- _原文片段_
= = = =

所以以后写spfa的时候弱鸡会注意这些的，同时还得去读读上次某学长给的人品导论，要是比赛遇到了只求人品好一遍ac！

#include <iostream>
#include <cstdio>
#include <cstring>
#include<algorithm>
#define max0 999999
using namespace std;

int dl[1000000],cc[1005][1005],dis[1005];
bool vis[1005];

int min0(int a,int b)
{
    return a>b?b:a;
}

void spfa(int s,int n)
{
    int r=0,l=0;
    memset(dl,0,sizeof(dl));
    memset(vis,1,sizeof(vis));
    for(int i=1;i<=n;i++)
        dis[i]=max0;
    dis[s]=0;
    dl[r++]=s;
    while(l<r)
    {
        int x=dl[l];
        vis[x]=1;
        for(int i=1;i<=n;i++)
        {
            if(cc[x][i]!=max0)
            {
                if(dis[i]>dis[x]+cc[x][i])
            {
                dis[i]=dis[x]+cc[x][i];
                if(vis[i])
                {
                    dl[r++]=i;
                    vis[i]=0;
                }
            }
            }
        }
        l++;
    }
}

int main()

= = = =

- _数据摘录_
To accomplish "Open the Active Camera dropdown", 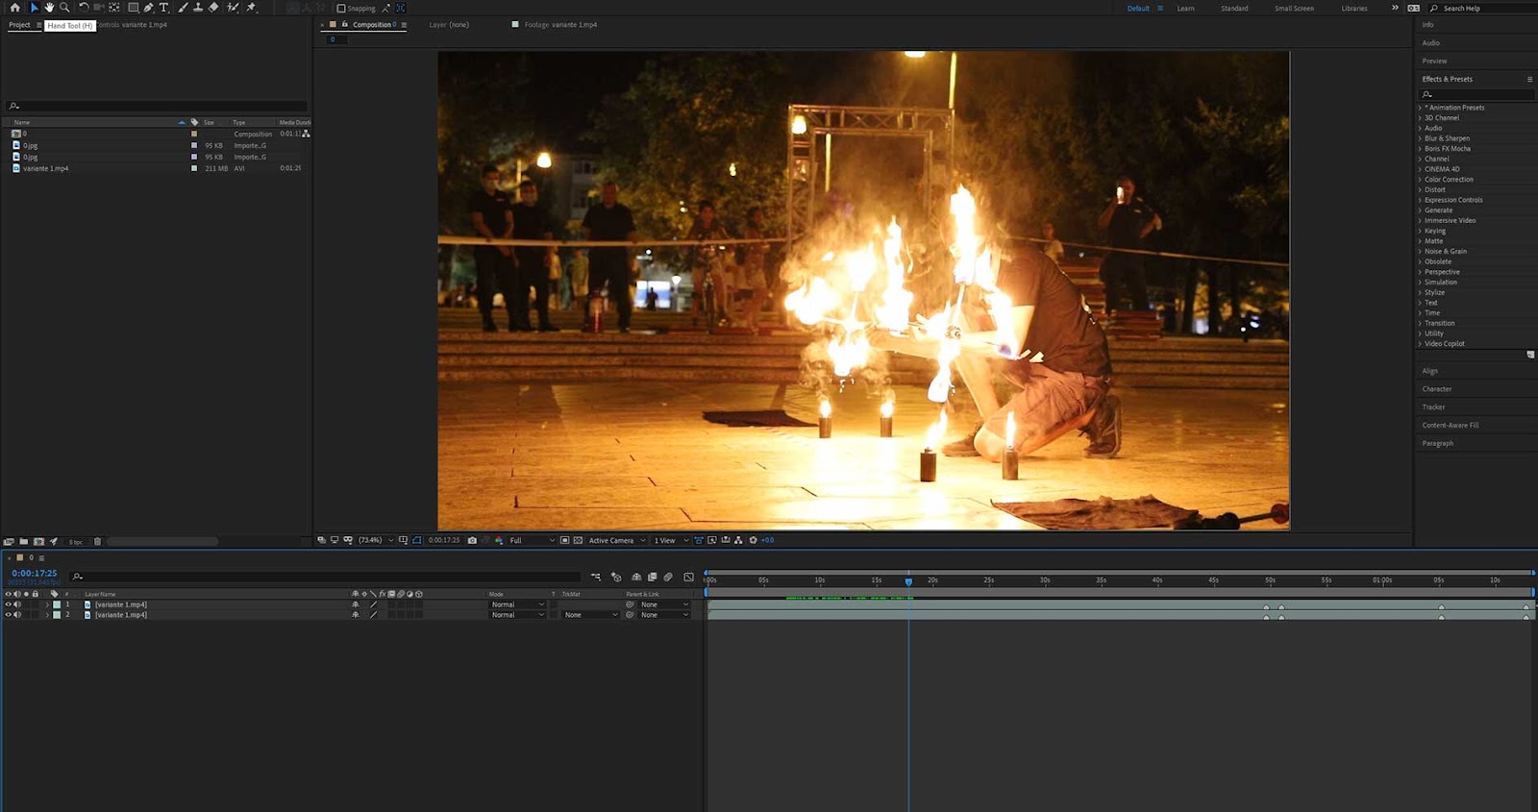I will tap(616, 540).
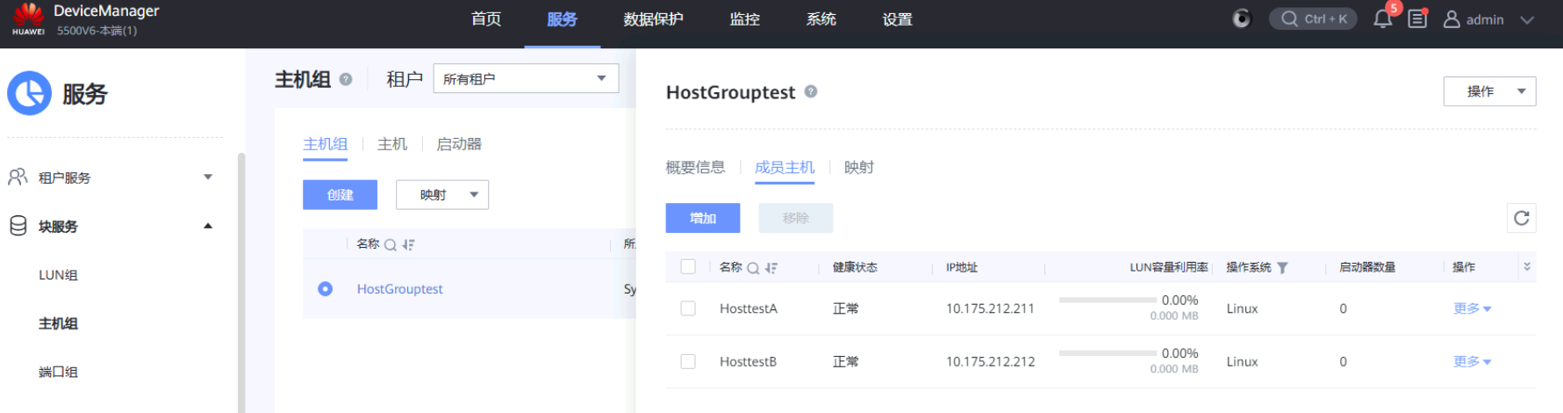
Task: Click the Ctrl+K search box
Action: pyautogui.click(x=1313, y=19)
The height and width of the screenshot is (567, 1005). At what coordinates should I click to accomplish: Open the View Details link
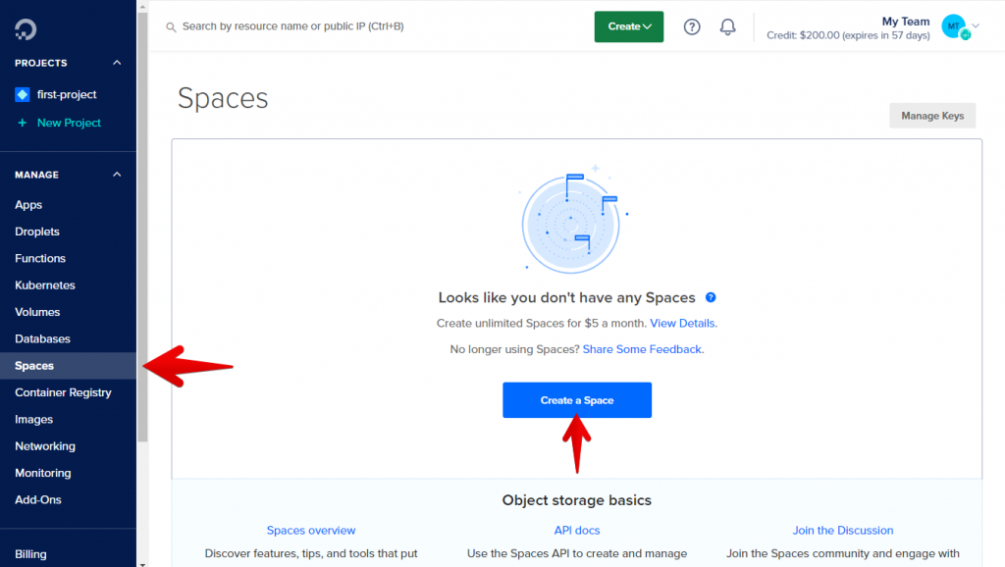[x=682, y=322]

= = = =

- _任务清单_
a) 把原文片段里从"dis[i]=max0;"开始、一直到"if(cc[x][i]!=max0)"的这一段重新写出来，其中的"max0"一律换成"INF"。
b) 下面三句话是否符合原文片段？每句回答"是"或"否"，并照抄原文片段中能说明问题的原话。
(i) 在 spfa 函数开头，vis 数组被 memset 设成了 1。
(ii) 队列数组 dl 的大小是 1005。
(iii) 作者说比赛时要是遇到了，只希望人品好一遍就 ac。

- _最终答案_
a)
dis[i]=INF;
    dis[s]=0;
    dl[r++]=s;
    while(l<r)
    {
        int x=dl[l];
        vis[x]=1;
        for(int i=1;i<=n;i++)
        {
            if(cc[x][i]!=INF)

b)
(i) 是。"memset(vis,1,sizeof(vis));"
(ii) 否。"int dl[1000000]"
(iii) 是。"要是比赛遇到了只求人品好一遍ac！"